Pensar e venerar

«A felicidade suprema do pensador é sondar o sondável e venerar em paz o insondável.» Foi um dos maiores poetas de todos os tempos, Goethe, sobretudo pelo seu “Fausto”. Deixou-nos também várias máximas e reflexões, uma das quais constitui o objeto da nossa meditação.

São claras as duas vias que o grande escritor traça. A primeira é a racional: com o nosso pensamento podemos «sondar o sondável». Trata-se de uma aventura exaltante que não envolve apenas o cérebro, mas também o agir sobre a matéria, o intervir nos vários fenómenos, criar obras de arte e assim por diante.

Iluminador, como sempre, é outra grande personalidade da história da cultura, o filósofo Pascal, que nos seus “Pensamentos” observava: «O homem é visivelmente feito para pensar; é toda a sua dignidade e todo o seu mester. Mas todo o seu dever é pensar como se deve».

É precisamente o «pensar bem, como se deve» que faz reconhecer a segunda via.
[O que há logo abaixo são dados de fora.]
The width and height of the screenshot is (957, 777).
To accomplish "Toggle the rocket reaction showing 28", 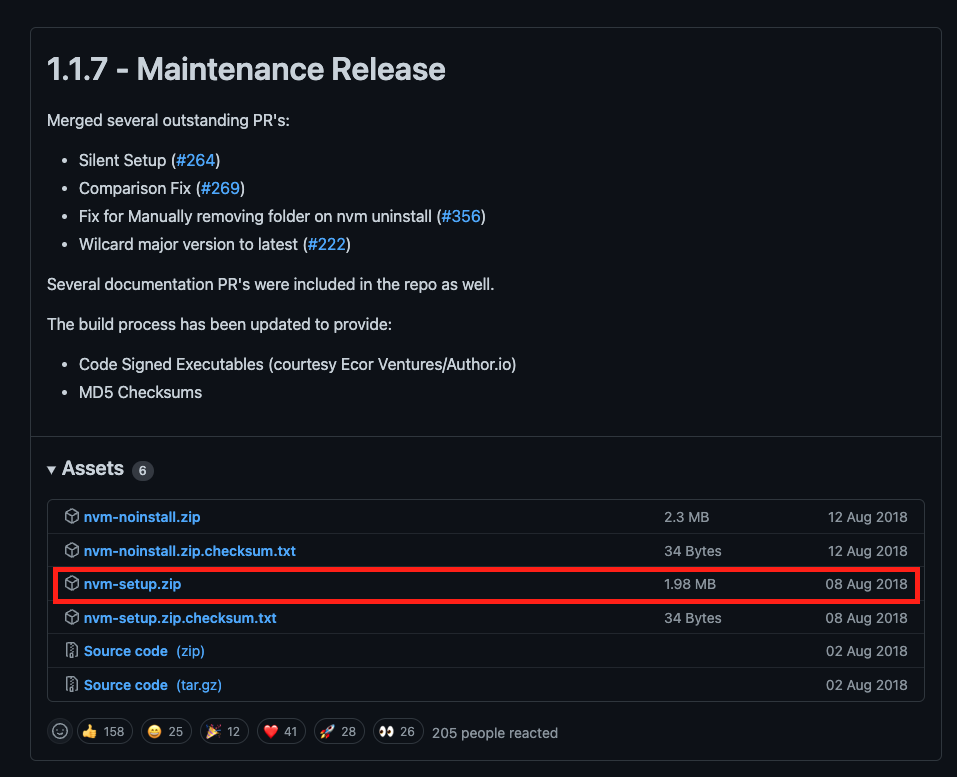I will pos(339,731).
Diante do mistério, do «insondável», o ser humano deve deter-se e «venerar». Esta adoração, que é fé, não é um simples fechar os olhos, mas deixar-se conduzir pela mão rumo a horizontes que transcendem os nossos pensamentos e os nossos esquemas.

Compreender e crer não são, portanto, duas vias alternativas ou em oposição, mas dois percursos de diferente natureza que desvelam verdade, que nos introduzem em perspetivas diferentes de leitura da realidade, que nos mostram as verdadeiras possibilidades do ser humano: pensar e venerar, como experiências não opostas mas em harmonia entre elas.